ABOUT

Our group was formed more than 30 years ago by Claudio Sunkel who carried out an extensive gene discovery program to understand the fundamental mechanisms that ensure the fidelity of chromosome segregation during cell division. Using Drosophila, we identified, a number of conserved and essential genes required for the regulation of mitotic progression including the first POLO–like kinase. Subsequently, the group tackled the characterization of proteins involved in chromosome structure and of components of the Spindle Assembly Checkpoint that monitors kinetochore-microtubule interactions. We are currently organized into two lines of research, each headed by independently funded PIs:

Claudio Sunkel (Co-PI Pedro Resende) - Aneuploidy and tumorigenesis
We are developing tumor models in Drosophila caused by deregulation of chromosome segregation. We want to understand the molecular events that take place in tumor formation and relate those to conserved pathways in human cancer cells. We found that Drosophila adult intestinal stem cells do not activate programmed cell death upon aneuploidy induction, and instead increase their proliferation rate, accumulating and leading to tissue dysplasia, a phenotype that mimics early stages of tumor development. We have also found that aneuploid stem cells have the capacity to invade neighboring tissues. We are focused on understanding what are the molecular players involved in stem cell resistance to cell death and cellular transformation in the context of aneuploidy.

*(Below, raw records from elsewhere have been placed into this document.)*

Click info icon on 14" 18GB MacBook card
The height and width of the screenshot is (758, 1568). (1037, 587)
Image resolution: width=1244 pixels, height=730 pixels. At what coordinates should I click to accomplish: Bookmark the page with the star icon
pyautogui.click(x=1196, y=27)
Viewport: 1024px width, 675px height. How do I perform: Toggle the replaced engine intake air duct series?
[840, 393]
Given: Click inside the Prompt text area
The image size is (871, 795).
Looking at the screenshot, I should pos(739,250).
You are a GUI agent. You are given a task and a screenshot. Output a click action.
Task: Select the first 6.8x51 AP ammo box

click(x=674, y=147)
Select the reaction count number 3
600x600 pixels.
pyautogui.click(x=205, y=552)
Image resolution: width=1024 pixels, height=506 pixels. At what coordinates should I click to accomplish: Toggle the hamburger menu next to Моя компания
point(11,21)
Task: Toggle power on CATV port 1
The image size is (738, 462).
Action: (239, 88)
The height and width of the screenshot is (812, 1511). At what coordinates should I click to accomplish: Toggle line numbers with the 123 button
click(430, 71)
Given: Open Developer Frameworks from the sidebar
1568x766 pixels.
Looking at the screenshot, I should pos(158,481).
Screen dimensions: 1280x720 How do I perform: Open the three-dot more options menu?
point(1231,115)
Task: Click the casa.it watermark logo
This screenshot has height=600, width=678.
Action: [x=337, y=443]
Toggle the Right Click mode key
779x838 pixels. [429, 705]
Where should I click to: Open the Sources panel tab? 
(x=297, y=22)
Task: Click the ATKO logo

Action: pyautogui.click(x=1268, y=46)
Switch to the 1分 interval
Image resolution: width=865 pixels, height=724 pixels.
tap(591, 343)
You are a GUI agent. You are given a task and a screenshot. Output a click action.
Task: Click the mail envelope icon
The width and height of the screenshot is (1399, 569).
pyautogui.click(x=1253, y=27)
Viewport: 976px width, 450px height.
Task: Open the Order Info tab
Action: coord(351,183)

Carlos Conde - Mechanistic principles of (un)faithful cell division
We focus on the molecular details that drive kinetochore-microtubule interactions and mitotic checkpoint signalling and how defects in these processes impact on chromosomal instability (CIN) and tumorigenesis. The main questions that motivate our research are:

1. How do kinetochores become correctly attached to spindle microtubules?
2. How do cells coordinate cell cycle progression with the attachment status of kinetochores?
3. What is the mechanistic basis of CIN in tumour cells?

We work in frame of a growing network of collaborations to address these questions in a comprehensive manner and with a broad methodological portfolio: (i) combine biochemistry and structural biology with functional analysis in cells to unveil novel mechanistic insight, (ii) establish primary 2D and 3D cell cultures from human tumours to investigate the occurrence and causes of segregation errors and CIN (iii) and use animal models to test in vivo their oncogenic potential and possible suppressive strategies. Our ultimate goal is to generate critical knowledge that advances our understanding of genome partitioning at the molecular, cellular and organismal levels.

RESEARCH

Claudio Sunkel

Our main objective has been to identify and characterize the molecular mechanisms involved in faithful chromosome segregation during mitosis. Our major contribution to the field was the cloning and characterization of the POLO-like kinase family of mitotic regulators. We demonstrated that Polo is required for centrosome organization and function, for regulation of the spindle and in kinetochore assembly. Later we identified and characterized the CLASP family of microtubule regulators and demonstrated their role in mitosis. More recently, we have devoted our attention to the Spindle Assembly Checkpoint that monitors microtubule-kinetochore attachment and chromosome segregation. We characterized the role of MAD2, BUBR1, BUB3 and MPS1 in this process and integrated our results into a molecular pathway that also involves Aurora B and POLO. We have studied the molecules involved in mitotic chromosome structure and analyzed the role of condensins showing for the first time their essential role in sister chromatid resolution prior to anaphase onset. We also localized for the first time the cohesion subunit DRAD21 to the centromere of mitotic chromosomes.

Carlos Conde

We combine mechanistic in vitro methodology with in vivo studies to understand how genome integrity is preserved in dividing cells. We uncovered POLO-mediated regulation of the RZZ-Spindly-Dynein axis as an important mechanism to prevent erroneous kinetochore-microtubule interactions (Barbosa et al., 2020 EMBO J) and found that POLO promotes MPS1 activity at kinetochores to ensure robust SAC signalling (Conde et al., 2013 EMBO J). We have also shown for the first time that a functional SAC requires MPS1-mediated release of checkpoint proteins from nuclear pores during prophase (Cunha-Silva et al JCB 2020) and that PP1 dephosphorylates and inactivates MPS1 to ensure swift SAC silencing and timely mitotic exit (Moura et al eLife 2017). These findings have contributed to expand our understanding of the basic principles that govern faithful chromosome segregation.